— begin Task inputs —

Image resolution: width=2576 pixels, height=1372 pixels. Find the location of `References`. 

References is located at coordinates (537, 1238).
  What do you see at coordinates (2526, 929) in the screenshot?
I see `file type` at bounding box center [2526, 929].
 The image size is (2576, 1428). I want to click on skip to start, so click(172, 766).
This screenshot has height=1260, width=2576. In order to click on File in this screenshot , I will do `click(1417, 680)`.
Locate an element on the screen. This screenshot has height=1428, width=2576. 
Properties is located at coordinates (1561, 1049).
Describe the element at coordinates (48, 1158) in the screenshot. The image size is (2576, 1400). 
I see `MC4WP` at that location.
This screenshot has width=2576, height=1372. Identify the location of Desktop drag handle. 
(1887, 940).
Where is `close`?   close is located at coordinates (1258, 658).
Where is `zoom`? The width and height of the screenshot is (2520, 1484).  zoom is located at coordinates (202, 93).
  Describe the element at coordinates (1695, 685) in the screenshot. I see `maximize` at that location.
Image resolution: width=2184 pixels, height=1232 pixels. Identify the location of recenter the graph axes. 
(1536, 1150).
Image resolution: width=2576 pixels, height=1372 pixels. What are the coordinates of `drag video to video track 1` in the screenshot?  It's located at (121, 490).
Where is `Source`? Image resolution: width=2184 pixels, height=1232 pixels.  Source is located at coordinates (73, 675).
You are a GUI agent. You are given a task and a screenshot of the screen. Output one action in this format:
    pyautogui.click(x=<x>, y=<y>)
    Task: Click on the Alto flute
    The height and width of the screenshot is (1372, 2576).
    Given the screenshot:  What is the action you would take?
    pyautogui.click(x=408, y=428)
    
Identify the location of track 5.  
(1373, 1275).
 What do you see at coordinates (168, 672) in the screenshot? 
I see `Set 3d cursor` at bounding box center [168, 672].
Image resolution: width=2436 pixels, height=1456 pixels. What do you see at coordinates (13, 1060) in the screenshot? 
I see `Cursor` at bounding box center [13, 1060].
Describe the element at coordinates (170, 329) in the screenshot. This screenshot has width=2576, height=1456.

— end Task inputs —

Directive - Reproduce the records verbatim from their first line through the line containing "Describe the element at coordinates (1695, 685)", including that line.

Full solution -
Image resolution: width=2576 pixels, height=1372 pixels. Find the location of `References`. 

References is located at coordinates (537, 1238).
  What do you see at coordinates (2526, 929) in the screenshot?
I see `file type` at bounding box center [2526, 929].
 The image size is (2576, 1428). I want to click on skip to start, so click(172, 766).
This screenshot has height=1260, width=2576. In order to click on File in this screenshot , I will do `click(1417, 680)`.
Locate an element on the screen. This screenshot has height=1428, width=2576. 
Properties is located at coordinates (1561, 1049).
Describe the element at coordinates (48, 1158) in the screenshot. The image size is (2576, 1400). 
I see `MC4WP` at that location.
This screenshot has width=2576, height=1372. Identify the location of Desktop drag handle. 
(1887, 940).
Where is `close`?   close is located at coordinates (1258, 658).
Where is `zoom`? The width and height of the screenshot is (2520, 1484).  zoom is located at coordinates (202, 93).
  Describe the element at coordinates (1695, 685) in the screenshot. I see `maximize` at that location.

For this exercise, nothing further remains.